For suggestions of ways to counter inequality, he turns to a new book, Inequality: What Can Be Done, by British economist Anthony Atkinson. Among Atkinson’s 15 steps to reduce inequality:
■ Government should be more concerned with monopolies and competition policy.
■ Trade unions should be bolstered to represent workers’ interests.
■ Government should provide public-sector jobs at minimum wage to those who want them, in areas such as meals-on-wheels, elderly care, child care and so on.•
■ In addition to a minimum wage, there should be a framework to restrain pay at the highest levels. Atkinson cites companies that have voluntarily decreed that executive pay should be capped at 65 or 75 times the average pay in the firm.
■ Personal income taxes should be made more progressive, with a maximum rate of 65 percent.
■ Every child should get a “child benefit” payment, to help keep kids out of poverty.

Finally, Kristof poses the following question about how Congress responds to inequality (more than one choice could be correct):

Congressional leadership is showing resolve to slash —
A) subsidies for private jets;
B) the carried interest tax loophole for billionaires;
C) food stamps;
D) the estate tax on couples with estates worth more than $10.9 million.

The answers: C and D — policies that “would hurt low-income children while offering a helping hand to billionaires.” Kristof asserts that “the problem isn’t inequality; the problem is us.

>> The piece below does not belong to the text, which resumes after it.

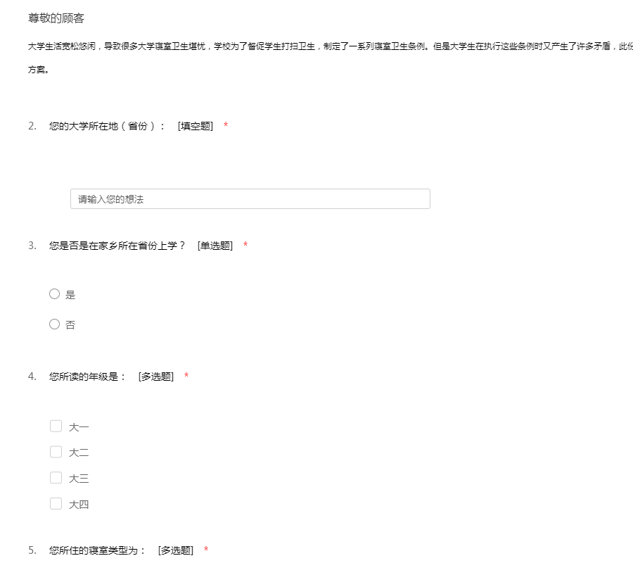This screenshot has width=633, height=563.
Task: Check the 大一 checkbox
Action: [x=56, y=426]

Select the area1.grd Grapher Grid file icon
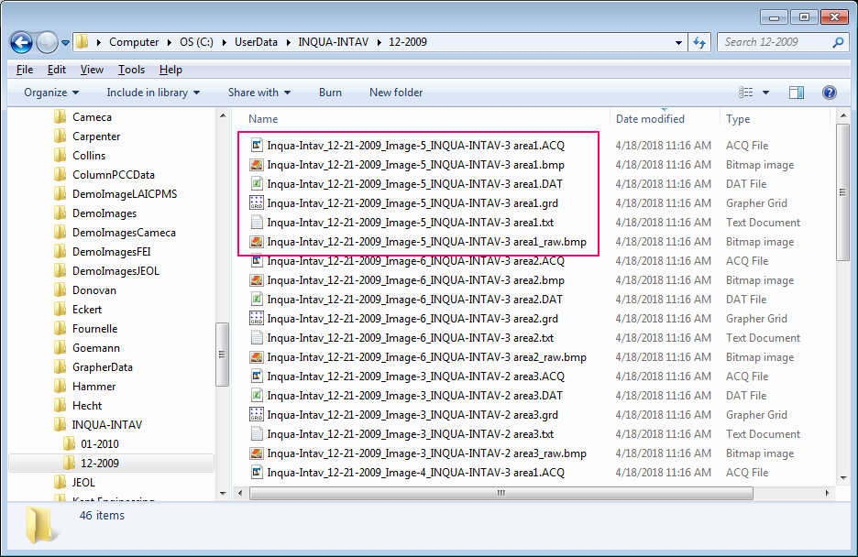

We’re paralyzed.”

For examples of inequality in King County, see Communities Count data on health insurance, perceived safety, homicide by neighborhood poverty and race/ethnicity, and poverty trends.

Unemployment is down; poverty isn’t.

Unemployment in King County has plunged from peak of 9.6% in early 2010 to only 4.5% in October of 2014. Sounds great, doesn’t it? Except that poverty hasn’t budged. As this month’s update of poverty data shows, 12% of King County residents of all ages and 16% of children under the age of 18 still live in poverty — exactly the same rates as in 2010. Because more people live in King County now than in 2010, though, these percentages include about 20,000 more residents in poverty. Updated data on poverty by race/ethnicity show a similar lack of improvement. Especially troublesome is the finding that more than 1 in 3 Blacks in King County was living below the Federal Poverty Threshold in 2013 — a significantly higher rate than that of almost all other racial/ethnic groups. While beneficial to many, our county’s “economic recovery” is decidedly uneven.